**Görev Tanımı:**
Alıntı metinde "Âyetteki, Allah'ın düşmanlarını, kendi" ile "koymuşuzdur. (Âl-i İmrân/118)" arasındaki bölümü, her ikisi de dahil olmak üzere, "bedevilerden" yerine "göçebelerden" koyarak düzenleyin ve yeniden yazın.

Âyetteki, Allah'ın düşmanlarını, kendi düşmanlarınızı ifadesiyle, “müşrikler, Yahûdiler ve tüm İslâm düşmanları”; Allah'ın bilip de sizin bilmediğiniz düşmanlar ile de, “münâfıklar ve uzaklardaki düşmanlar” kasdedilmektedir:

Ve çevrenizdeki bedevilerden/bilgiçlik taslayanlardan münâfıklar var. Medîne halkından da münâfıklığa iyice alışmış olanlar var. Onları sen bilmezsin, Biz biliriz onları. İki kez azap edeceğiz onlara, sonra da çok büyük bir azaba itilecekler. (Tevbe/101)

Ey iman etmiş kimseler! Kendi seviyenizde olmayanlardan sırdaş edinmeyin. Onlar size fenalık etmekten geri kalmazlar. Onlar, sıkıntıya düşmenizi istediler. Kesinlikle kinleri ağızlarından dışa vurmuştur. Göğüslerinde gizledikleri şeyler de daha büyüktür. Eğer siz, aklınızı kullanacaksanız, Biz sizin için âyetleri kesinlikle açığa koymuşuzdur. (Âl-i İmrân/118)

Evet Müslümanlar güçlü olurlarsa, bilinen ve bilinmeyen düşmanların hepsi korkar; Müslümanlara saldırmak şöyle dursun onları rahatsız bile edemezler. Ayrıca güçlü olmaları gelişmelerine ve ila-yı kelimetullah için gayretlerine de vesile olur.

**Veri Girdileri:**

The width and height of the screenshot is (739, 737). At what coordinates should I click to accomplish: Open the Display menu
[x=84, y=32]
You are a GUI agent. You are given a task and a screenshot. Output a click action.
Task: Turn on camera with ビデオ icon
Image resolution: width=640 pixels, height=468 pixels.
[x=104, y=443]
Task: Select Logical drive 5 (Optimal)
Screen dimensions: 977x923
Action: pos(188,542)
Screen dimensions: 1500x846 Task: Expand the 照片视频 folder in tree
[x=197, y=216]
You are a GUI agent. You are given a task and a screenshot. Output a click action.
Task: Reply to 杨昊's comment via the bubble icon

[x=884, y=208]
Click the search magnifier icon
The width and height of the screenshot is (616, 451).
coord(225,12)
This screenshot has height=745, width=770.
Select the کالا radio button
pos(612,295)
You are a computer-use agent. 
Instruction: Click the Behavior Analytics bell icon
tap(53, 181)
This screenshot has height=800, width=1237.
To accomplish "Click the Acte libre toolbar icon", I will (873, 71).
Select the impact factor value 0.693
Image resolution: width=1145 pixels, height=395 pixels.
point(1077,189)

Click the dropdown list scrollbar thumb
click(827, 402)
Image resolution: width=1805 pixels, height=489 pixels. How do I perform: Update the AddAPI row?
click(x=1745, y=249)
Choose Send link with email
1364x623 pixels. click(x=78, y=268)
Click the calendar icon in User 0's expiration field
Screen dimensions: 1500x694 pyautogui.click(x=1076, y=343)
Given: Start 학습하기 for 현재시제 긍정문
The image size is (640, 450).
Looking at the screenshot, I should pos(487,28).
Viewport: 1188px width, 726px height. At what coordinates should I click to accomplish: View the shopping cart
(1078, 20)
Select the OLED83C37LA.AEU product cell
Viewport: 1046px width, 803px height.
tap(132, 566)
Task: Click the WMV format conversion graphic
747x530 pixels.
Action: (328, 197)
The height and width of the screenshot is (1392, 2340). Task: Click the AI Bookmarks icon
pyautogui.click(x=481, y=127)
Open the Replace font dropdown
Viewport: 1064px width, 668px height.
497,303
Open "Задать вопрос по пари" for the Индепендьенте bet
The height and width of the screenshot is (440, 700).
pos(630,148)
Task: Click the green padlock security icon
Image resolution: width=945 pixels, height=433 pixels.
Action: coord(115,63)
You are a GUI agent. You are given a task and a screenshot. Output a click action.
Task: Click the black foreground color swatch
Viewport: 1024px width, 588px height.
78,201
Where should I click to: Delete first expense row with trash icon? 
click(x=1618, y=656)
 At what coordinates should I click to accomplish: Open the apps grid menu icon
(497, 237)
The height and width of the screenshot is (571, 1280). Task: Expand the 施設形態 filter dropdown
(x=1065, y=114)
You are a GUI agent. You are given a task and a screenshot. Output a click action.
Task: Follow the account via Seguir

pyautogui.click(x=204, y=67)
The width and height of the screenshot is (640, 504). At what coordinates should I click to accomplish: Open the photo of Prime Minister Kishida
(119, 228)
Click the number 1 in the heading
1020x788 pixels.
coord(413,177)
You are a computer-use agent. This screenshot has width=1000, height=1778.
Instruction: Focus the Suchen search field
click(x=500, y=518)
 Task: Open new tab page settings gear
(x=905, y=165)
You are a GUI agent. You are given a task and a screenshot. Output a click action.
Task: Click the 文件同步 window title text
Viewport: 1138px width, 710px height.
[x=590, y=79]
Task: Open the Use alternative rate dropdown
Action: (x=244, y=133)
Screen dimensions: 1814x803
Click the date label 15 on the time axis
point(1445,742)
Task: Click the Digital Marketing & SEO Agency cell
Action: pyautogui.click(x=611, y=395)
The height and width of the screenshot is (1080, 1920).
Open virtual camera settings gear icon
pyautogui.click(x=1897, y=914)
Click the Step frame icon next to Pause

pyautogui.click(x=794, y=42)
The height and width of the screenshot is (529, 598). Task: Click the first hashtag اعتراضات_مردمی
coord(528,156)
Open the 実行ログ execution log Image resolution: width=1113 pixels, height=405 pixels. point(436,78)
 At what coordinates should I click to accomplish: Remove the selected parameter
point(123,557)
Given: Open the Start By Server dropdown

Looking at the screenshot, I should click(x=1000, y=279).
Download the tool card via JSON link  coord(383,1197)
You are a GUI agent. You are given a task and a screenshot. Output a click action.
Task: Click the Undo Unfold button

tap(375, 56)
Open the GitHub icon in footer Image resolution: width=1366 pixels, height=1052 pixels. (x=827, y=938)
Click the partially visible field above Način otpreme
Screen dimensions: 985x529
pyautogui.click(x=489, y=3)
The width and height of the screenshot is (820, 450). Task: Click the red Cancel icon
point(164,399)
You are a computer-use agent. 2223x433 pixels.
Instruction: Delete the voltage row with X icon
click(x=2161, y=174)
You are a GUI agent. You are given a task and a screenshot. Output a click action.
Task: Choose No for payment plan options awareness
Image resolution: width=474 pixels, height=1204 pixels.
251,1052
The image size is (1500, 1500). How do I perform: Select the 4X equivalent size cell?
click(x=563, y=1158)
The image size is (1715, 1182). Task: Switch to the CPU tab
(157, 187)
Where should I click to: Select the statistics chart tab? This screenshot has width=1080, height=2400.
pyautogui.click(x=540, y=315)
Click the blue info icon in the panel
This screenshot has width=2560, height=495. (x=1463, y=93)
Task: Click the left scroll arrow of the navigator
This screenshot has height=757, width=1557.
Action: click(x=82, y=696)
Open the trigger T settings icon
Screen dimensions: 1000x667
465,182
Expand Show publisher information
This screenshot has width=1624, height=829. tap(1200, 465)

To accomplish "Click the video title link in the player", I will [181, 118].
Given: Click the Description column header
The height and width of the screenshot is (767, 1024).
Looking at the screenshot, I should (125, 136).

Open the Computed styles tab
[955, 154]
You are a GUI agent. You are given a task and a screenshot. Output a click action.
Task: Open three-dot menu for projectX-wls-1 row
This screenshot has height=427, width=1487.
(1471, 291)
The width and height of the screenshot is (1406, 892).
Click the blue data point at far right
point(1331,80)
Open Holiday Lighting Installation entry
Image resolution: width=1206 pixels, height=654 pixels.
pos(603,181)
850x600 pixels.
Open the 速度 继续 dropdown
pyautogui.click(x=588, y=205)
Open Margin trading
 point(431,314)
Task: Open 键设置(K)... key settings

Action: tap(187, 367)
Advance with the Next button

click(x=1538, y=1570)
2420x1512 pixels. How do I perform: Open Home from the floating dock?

**Alıştırmanın Cevabı:**
Âyetteki, Allah'ın düşmanlarını, kendi düşmanlarınızı ifadesiyle, “müşrikler, Yahûdiler ve tüm İslâm düşmanları”; Allah'ın bilip de sizin bilmediğiniz düşmanlar ile de, “münâfıklar ve uzaklardaki düşmanlar” kasdedilmektedir:

Ve çevrenizdeki göçebelerden/bilgiçlik taslayanlardan münâfıklar var. Medîne halkından da münâfıklığa iyice alışmış olanlar var. Onları sen bilmezsin, Biz biliriz onları. İki kez azap edeceğiz onlara, sonra da çok büyük bir azaba itilecekler. (Tevbe/101)

Ey iman etmiş kimseler! Kendi seviyenizde olmayanlardan sırdaş edinmeyin. Onlar size fenalık etmekten geri kalmazlar. Onlar, sıkıntıya düşmenizi istediler. Kesinlikle kinleri ağızlarından dışa vurmuştur. Göğüslerinde gizledikleri şeyler de daha büyüktür. Eğer siz, aklınızı kullanacaksanız, Biz sizin için âyetleri kesinlikle açığa koymuşuzdur. (Âl-i İmrân/118)